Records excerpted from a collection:
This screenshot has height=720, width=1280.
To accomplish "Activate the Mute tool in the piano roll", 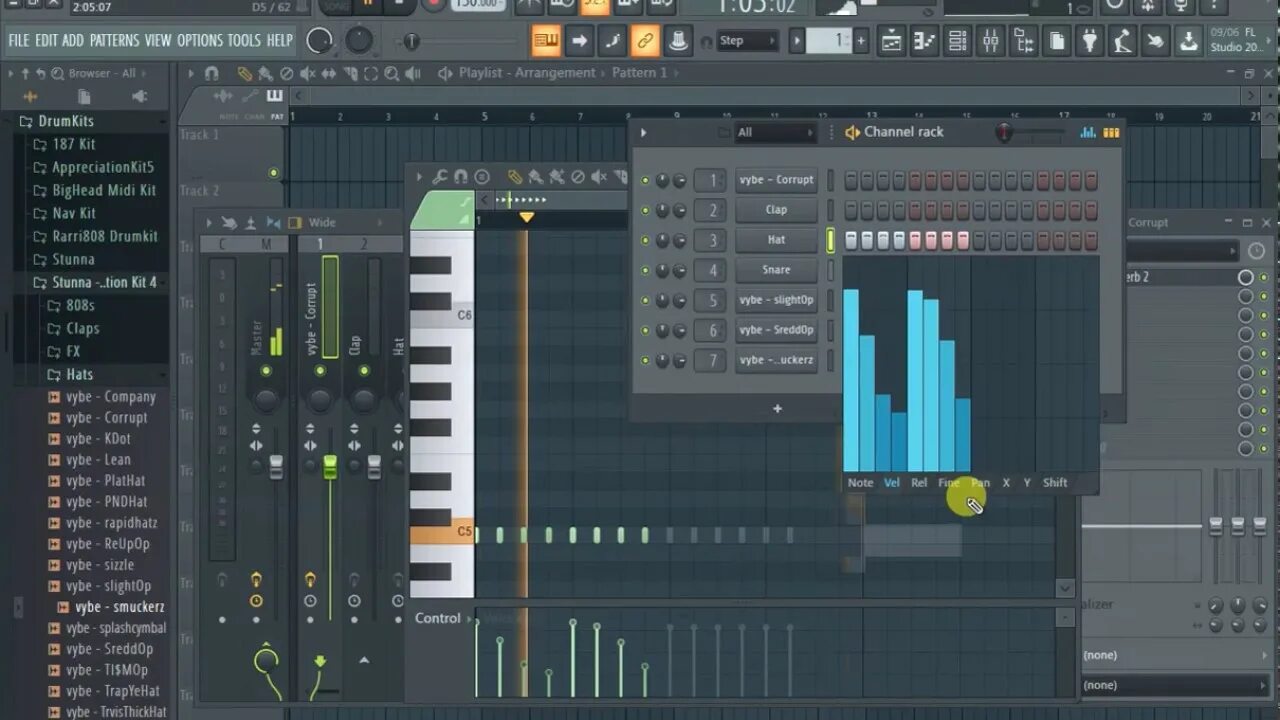I will click(x=599, y=176).
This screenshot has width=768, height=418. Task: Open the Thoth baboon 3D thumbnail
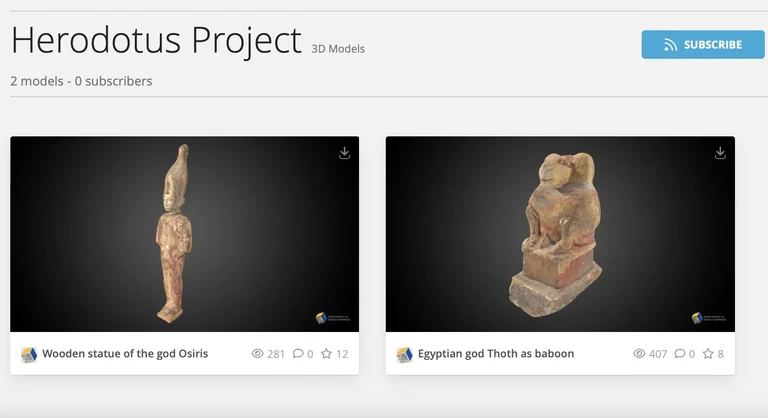click(x=560, y=233)
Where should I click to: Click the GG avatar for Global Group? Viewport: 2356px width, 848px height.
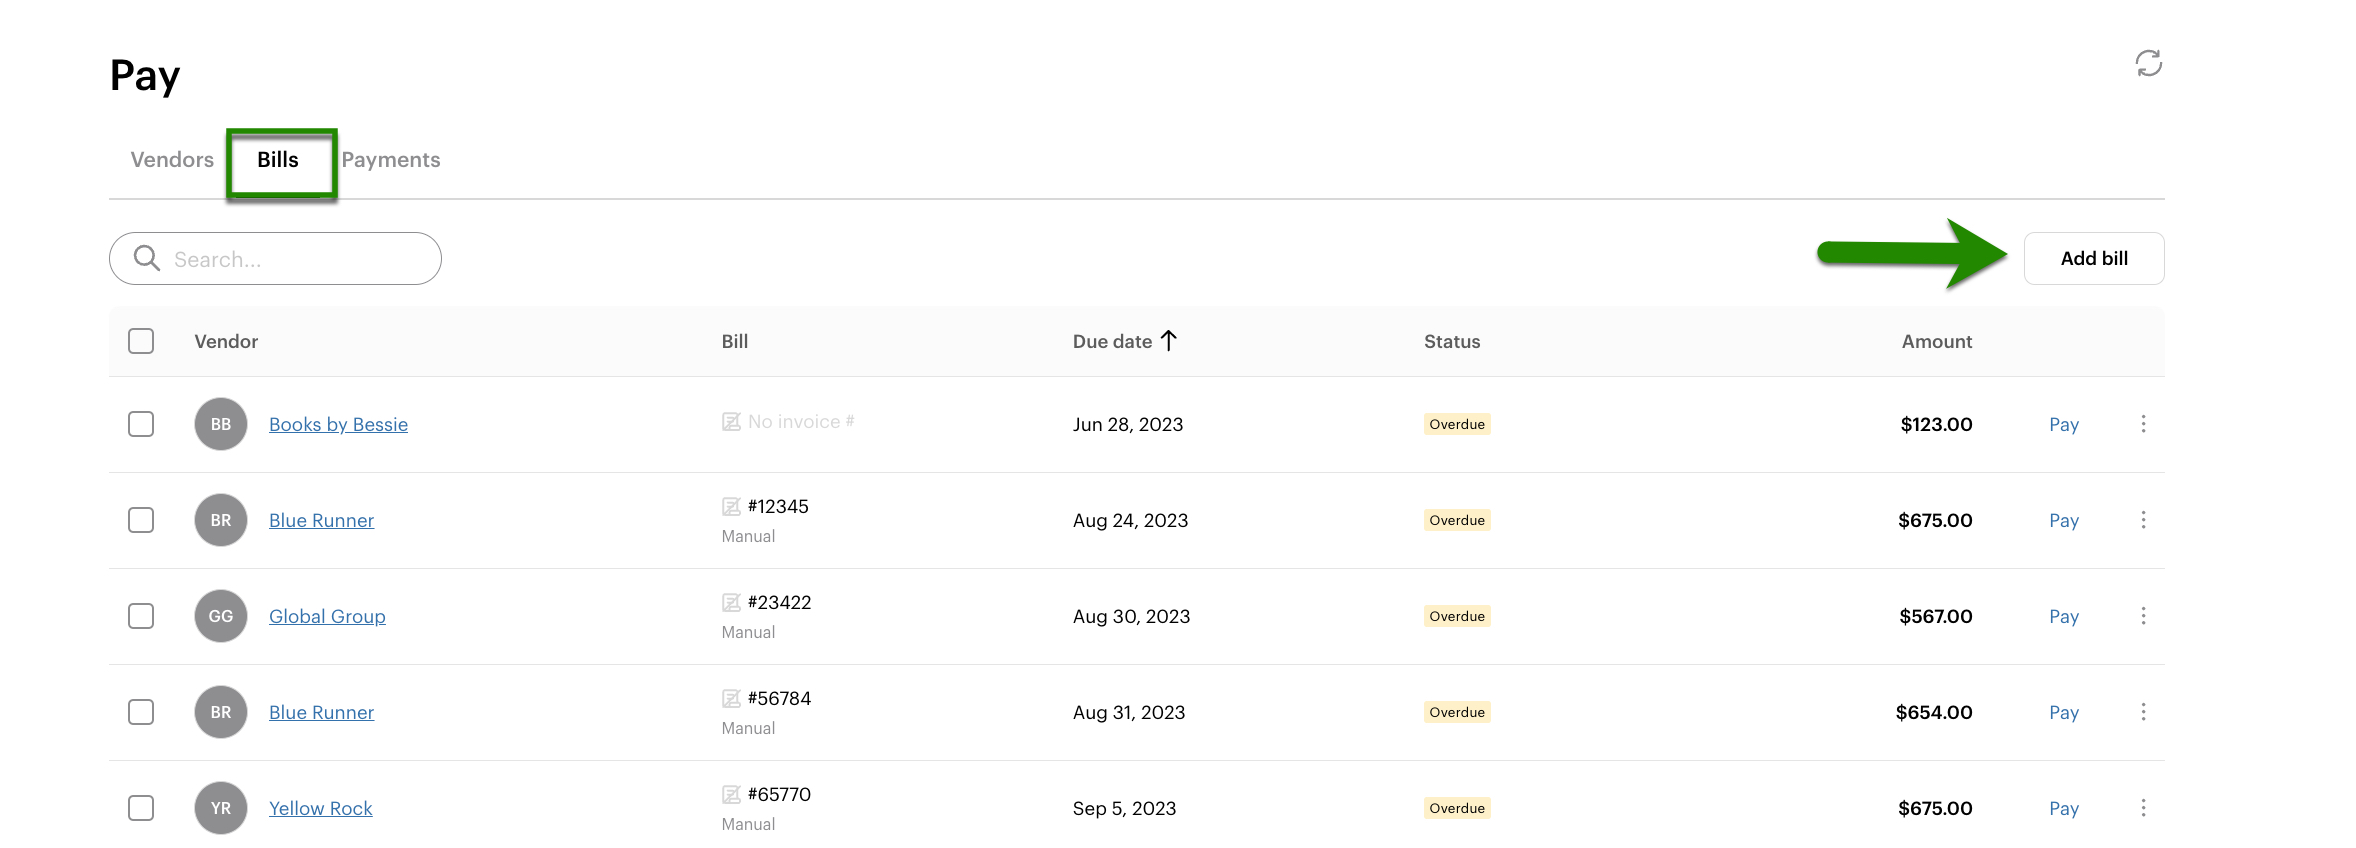[221, 616]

* [TASK ITEM] A word-for-word copy is required of the lines above from the line with "This screenshot has width=768, height=418." through the last line of the data; no other lines and no pictures belong in it.

* [COMPLETED TASK]
This screenshot has width=768, height=418. Task: Open the Thoth baboon 3D thumbnail
click(x=560, y=233)
Where should I click to: Click the GG avatar for Global Group? Viewport: 2356px width, 848px height.
[221, 616]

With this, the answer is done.